- Exercise instructions
A single stretch of the material below is to be transcribed exactly, starting at the line with "This screenshot has width=1494, height=812." and ending after the line with "Click the 更新 button to refresh DDNS".

- Provided information
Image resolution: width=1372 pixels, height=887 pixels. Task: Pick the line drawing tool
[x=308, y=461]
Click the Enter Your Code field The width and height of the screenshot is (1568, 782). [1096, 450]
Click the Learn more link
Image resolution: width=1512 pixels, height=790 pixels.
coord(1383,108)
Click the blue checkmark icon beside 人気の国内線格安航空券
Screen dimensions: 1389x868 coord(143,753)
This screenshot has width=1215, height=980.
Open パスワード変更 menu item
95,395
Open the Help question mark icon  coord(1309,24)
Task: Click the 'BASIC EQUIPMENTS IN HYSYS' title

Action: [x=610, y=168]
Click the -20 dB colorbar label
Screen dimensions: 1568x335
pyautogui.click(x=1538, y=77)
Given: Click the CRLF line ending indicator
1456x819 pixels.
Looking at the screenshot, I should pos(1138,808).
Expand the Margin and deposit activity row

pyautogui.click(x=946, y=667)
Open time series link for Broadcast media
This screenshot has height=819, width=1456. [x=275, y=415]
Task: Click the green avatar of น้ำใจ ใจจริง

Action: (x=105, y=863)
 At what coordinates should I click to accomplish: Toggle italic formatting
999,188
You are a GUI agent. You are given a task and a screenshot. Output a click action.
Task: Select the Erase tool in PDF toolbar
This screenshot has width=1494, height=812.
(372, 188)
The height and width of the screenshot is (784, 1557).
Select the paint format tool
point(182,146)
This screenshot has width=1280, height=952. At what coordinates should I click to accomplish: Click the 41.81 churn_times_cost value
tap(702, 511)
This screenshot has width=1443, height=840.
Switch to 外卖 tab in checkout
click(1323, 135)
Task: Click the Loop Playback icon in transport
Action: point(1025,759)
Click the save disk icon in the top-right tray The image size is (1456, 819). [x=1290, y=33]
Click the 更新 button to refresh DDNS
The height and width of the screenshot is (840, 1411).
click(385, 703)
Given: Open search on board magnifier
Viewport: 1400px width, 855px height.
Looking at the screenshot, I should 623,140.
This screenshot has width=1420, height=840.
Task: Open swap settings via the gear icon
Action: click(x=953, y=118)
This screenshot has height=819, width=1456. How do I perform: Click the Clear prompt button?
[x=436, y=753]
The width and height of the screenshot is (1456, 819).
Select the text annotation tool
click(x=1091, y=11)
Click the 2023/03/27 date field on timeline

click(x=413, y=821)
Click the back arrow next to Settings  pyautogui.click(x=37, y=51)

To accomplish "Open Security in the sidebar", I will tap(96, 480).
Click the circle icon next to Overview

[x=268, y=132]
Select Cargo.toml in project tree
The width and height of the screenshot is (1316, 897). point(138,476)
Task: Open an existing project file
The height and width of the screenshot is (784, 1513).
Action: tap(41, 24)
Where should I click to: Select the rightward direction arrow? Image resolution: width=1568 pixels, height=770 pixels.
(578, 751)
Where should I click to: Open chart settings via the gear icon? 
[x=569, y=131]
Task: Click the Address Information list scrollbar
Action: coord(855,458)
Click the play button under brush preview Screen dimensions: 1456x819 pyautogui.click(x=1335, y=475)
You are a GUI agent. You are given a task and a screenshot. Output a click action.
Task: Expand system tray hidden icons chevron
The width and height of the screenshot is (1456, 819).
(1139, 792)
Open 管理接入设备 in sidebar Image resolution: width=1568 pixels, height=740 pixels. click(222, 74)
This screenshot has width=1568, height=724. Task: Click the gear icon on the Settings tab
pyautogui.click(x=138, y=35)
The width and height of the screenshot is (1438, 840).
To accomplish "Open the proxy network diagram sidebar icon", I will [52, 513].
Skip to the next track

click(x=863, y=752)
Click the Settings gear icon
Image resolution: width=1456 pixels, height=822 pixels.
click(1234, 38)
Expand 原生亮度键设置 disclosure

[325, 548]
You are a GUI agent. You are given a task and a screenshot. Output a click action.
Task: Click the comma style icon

- Solution
This screenshot has width=1494, height=812.
(372, 188)
The height and width of the screenshot is (784, 1557).
Select the paint format tool
point(182,146)
This screenshot has width=1280, height=952. At what coordinates should I click to accomplish: Click the 41.81 churn_times_cost value
tap(702, 511)
This screenshot has width=1443, height=840.
Switch to 外卖 tab in checkout
click(1323, 135)
Task: Click the Loop Playback icon in transport
Action: point(1025,759)
Click the save disk icon in the top-right tray The image size is (1456, 819). [x=1290, y=33]
Click the 更新 button to refresh DDNS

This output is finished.